[Collected data]
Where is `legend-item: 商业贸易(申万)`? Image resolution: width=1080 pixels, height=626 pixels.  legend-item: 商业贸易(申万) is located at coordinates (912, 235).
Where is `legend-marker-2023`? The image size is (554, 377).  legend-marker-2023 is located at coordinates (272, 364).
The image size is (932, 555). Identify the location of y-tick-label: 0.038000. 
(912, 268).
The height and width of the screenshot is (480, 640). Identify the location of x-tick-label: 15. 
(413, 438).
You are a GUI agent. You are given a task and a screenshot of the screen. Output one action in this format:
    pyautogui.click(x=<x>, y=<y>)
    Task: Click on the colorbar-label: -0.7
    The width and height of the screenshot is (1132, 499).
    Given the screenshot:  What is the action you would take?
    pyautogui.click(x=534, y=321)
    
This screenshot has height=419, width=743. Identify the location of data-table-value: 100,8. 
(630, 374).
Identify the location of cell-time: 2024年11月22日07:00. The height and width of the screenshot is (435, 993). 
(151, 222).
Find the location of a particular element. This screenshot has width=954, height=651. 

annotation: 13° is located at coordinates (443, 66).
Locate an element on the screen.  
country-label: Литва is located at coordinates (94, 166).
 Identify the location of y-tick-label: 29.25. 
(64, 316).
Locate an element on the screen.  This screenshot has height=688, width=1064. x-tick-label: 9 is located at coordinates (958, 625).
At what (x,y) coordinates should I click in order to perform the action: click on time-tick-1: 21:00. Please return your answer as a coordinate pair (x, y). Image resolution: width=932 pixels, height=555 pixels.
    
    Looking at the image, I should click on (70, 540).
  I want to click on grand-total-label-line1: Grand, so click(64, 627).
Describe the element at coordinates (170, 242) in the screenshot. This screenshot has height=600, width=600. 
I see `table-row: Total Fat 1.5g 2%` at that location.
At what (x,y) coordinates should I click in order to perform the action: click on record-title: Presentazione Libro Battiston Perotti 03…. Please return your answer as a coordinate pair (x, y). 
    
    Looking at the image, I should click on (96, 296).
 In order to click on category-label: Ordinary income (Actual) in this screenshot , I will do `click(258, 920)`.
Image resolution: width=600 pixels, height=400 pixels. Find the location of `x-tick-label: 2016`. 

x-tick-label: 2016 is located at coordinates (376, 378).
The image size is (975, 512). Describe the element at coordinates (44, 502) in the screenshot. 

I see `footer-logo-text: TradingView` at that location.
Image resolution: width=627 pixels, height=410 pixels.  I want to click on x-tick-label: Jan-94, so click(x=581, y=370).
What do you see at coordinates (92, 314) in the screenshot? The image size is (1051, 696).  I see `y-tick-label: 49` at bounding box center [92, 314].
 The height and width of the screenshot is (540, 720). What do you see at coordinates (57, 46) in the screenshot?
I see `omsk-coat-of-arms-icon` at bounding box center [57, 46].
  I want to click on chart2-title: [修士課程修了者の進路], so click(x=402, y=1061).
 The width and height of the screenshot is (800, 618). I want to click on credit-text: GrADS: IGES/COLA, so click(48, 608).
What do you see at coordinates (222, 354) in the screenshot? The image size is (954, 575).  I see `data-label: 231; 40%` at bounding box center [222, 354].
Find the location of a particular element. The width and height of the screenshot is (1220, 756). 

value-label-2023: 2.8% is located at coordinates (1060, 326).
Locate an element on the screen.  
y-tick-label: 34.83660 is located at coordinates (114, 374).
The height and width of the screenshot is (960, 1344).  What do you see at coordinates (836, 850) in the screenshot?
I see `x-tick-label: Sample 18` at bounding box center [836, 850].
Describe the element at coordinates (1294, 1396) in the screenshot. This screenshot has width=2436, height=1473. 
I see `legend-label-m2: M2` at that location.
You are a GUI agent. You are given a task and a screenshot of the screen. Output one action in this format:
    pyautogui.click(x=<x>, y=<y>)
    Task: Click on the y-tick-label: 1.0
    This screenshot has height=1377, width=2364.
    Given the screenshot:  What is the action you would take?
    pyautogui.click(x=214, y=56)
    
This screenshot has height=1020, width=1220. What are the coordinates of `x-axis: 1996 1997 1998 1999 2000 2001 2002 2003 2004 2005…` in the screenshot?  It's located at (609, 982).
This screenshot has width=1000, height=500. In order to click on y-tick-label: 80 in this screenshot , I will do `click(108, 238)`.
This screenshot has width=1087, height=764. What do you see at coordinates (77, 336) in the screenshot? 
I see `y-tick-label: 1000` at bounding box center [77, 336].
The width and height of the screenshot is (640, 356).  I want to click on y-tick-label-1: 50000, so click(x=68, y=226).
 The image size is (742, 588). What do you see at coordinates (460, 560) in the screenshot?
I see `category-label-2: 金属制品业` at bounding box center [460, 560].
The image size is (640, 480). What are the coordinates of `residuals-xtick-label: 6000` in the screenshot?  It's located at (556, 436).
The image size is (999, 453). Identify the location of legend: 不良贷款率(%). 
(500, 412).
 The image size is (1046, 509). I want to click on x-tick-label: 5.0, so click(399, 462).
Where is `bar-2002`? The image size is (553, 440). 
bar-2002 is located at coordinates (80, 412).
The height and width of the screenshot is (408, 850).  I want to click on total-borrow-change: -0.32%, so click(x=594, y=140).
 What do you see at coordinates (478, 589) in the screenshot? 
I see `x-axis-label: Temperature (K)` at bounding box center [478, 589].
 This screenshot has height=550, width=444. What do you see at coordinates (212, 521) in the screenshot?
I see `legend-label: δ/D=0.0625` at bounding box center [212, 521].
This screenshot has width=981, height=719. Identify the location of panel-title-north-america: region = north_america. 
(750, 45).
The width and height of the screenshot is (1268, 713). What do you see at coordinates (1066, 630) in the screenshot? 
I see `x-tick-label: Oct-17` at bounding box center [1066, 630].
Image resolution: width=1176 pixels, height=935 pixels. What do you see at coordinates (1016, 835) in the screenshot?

REQUIRED ACTION:
Present all of the data above as a numbered list, omitting any blank lines.

EXPECTED ANSWER:
1. Where is `legend-item: 商业贸易(申万)`? Image resolution: width=1080 pixels, height=626 pixels.  legend-item: 商业贸易(申万) is located at coordinates (912, 235).
2. Where is `legend-marker-2023`? The image size is (554, 377).  legend-marker-2023 is located at coordinates (272, 364).
3. The image size is (932, 555). Identify the location of y-tick-label: 0.038000. 
4. (912, 268).
5. The height and width of the screenshot is (480, 640). Identify the location of x-tick-label: 15. 
6. (413, 438).
7. You are a GUI agent. You are given a task and a screenshot of the screen. Output one action in this format:
8.     pyautogui.click(x=<x>, y=<y>)
9.     Task: Click on the colorbar-label: -0.7
10.     The width and height of the screenshot is (1132, 499).
11.     Given the screenshot:  What is the action you would take?
12.     pyautogui.click(x=534, y=321)
13. This screenshot has height=419, width=743. Identify the location of data-table-value: 100,8. 
14. (630, 374).
15. Identify the location of cell-time: 2024年11月22日07:00. The height and width of the screenshot is (435, 993). 
16. (151, 222).
17. Find the location of a particular element. This screenshot has width=954, height=651. 
18. annotation: 13° is located at coordinates (443, 66).
19. Locate an element on the screen.  
20. country-label: Литва is located at coordinates (94, 166).
21.  Identify the location of y-tick-label: 29.25. 
22. (64, 316).
23. Locate an element on the screen.  This screenshot has height=688, width=1064. x-tick-label: 9 is located at coordinates (958, 625).
24. At what (x,y) coordinates should I click in order to perform the action: click on time-tick-1: 21:00. Please return your answer as a coordinate pair (x, y). Image resolution: width=932 pixels, height=555 pixels.
25.     Looking at the image, I should click on (70, 540).
26.   I want to click on grand-total-label-line1: Grand, so click(64, 627).
27. Describe the element at coordinates (170, 242) in the screenshot. This screenshot has height=600, width=600. 
28. I see `table-row: Total Fat 1.5g 2%` at that location.
29. At what (x,y) coordinates should I click in order to perform the action: click on record-title: Presentazione Libro Battiston Perotti 03…. Please return your answer as a coordinate pair (x, y). 
30.     Looking at the image, I should click on (96, 296).
31.  In order to click on category-label: Ordinary income (Actual) in this screenshot , I will do `click(258, 920)`.
32. Image resolution: width=600 pixels, height=400 pixels. Find the location of `x-tick-label: 2016`. 
33. x-tick-label: 2016 is located at coordinates (376, 378).
34. The image size is (975, 512). Describe the element at coordinates (44, 502) in the screenshot. 
35. I see `footer-logo-text: TradingView` at that location.
36. Image resolution: width=627 pixels, height=410 pixels.  I want to click on x-tick-label: Jan-94, so click(x=581, y=370).
37. What do you see at coordinates (92, 314) in the screenshot? The image size is (1051, 696).  I see `y-tick-label: 49` at bounding box center [92, 314].
38.  The height and width of the screenshot is (540, 720). What do you see at coordinates (57, 46) in the screenshot?
39. I see `omsk-coat-of-arms-icon` at bounding box center [57, 46].
40.   I want to click on chart2-title: [修士課程修了者の進路], so click(x=402, y=1061).
41.  The width and height of the screenshot is (800, 618). I want to click on credit-text: GrADS: IGES/COLA, so click(48, 608).
42. What do you see at coordinates (222, 354) in the screenshot? The image size is (954, 575).  I see `data-label: 231; 40%` at bounding box center [222, 354].
43. Find the location of a particular element. The width and height of the screenshot is (1220, 756). 
44. value-label-2023: 2.8% is located at coordinates (1060, 326).
45. Locate an element on the screen.  
46. y-tick-label: 34.83660 is located at coordinates (114, 374).
47. The height and width of the screenshot is (960, 1344).  What do you see at coordinates (836, 850) in the screenshot?
48. I see `x-tick-label: Sample 18` at bounding box center [836, 850].
49. Describe the element at coordinates (1294, 1396) in the screenshot. This screenshot has width=2436, height=1473. 
50. I see `legend-label-m2: M2` at that location.
51. You are a GUI agent. You are given a task and a screenshot of the screen. Output one action in this format:
52.     pyautogui.click(x=<x>, y=<y>)
53.     Task: Click on the y-tick-label: 1.0
54.     This screenshot has height=1377, width=2364.
55.     Given the screenshot:  What is the action you would take?
56.     pyautogui.click(x=214, y=56)
57. This screenshot has height=1020, width=1220. What are the coordinates of `x-axis: 1996 1997 1998 1999 2000 2001 2002 2003 2004 2005…` in the screenshot?  It's located at (609, 982).
58. This screenshot has width=1000, height=500. In order to click on y-tick-label: 80 in this screenshot , I will do `click(108, 238)`.
59. This screenshot has width=1087, height=764. What do you see at coordinates (77, 336) in the screenshot? 
60. I see `y-tick-label: 1000` at bounding box center [77, 336].
61. The width and height of the screenshot is (640, 356).  I want to click on y-tick-label-1: 50000, so click(x=68, y=226).
62.  The image size is (742, 588). What do you see at coordinates (460, 560) in the screenshot?
63. I see `category-label-2: 金属制品业` at bounding box center [460, 560].
64. The image size is (640, 480). What are the coordinates of `residuals-xtick-label: 6000` in the screenshot?  It's located at (556, 436).
65. The image size is (999, 453). Identify the location of legend: 不良贷款率(%). 
66. (500, 412).
67.  The image size is (1046, 509). I want to click on x-tick-label: 5.0, so click(399, 462).
68. Where is `bar-2002`? The image size is (553, 440). 
69. bar-2002 is located at coordinates (80, 412).
70. The height and width of the screenshot is (408, 850).  I want to click on total-borrow-change: -0.32%, so click(x=594, y=140).
71.  What do you see at coordinates (478, 589) in the screenshot? 
72. I see `x-axis-label: Temperature (K)` at bounding box center [478, 589].
73.  This screenshot has height=550, width=444. What do you see at coordinates (212, 521) in the screenshot?
74. I see `legend-label: δ/D=0.0625` at bounding box center [212, 521].
75. This screenshot has width=981, height=719. Identify the location of panel-title-north-america: region = north_america. 
76. (750, 45).
77. The width and height of the screenshot is (1268, 713). What do you see at coordinates (1066, 630) in the screenshot? 
78. I see `x-tick-label: Oct-17` at bounding box center [1066, 630].
79. Image resolution: width=1176 pixels, height=935 pixels. What do you see at coordinates (1016, 835) in the screenshot?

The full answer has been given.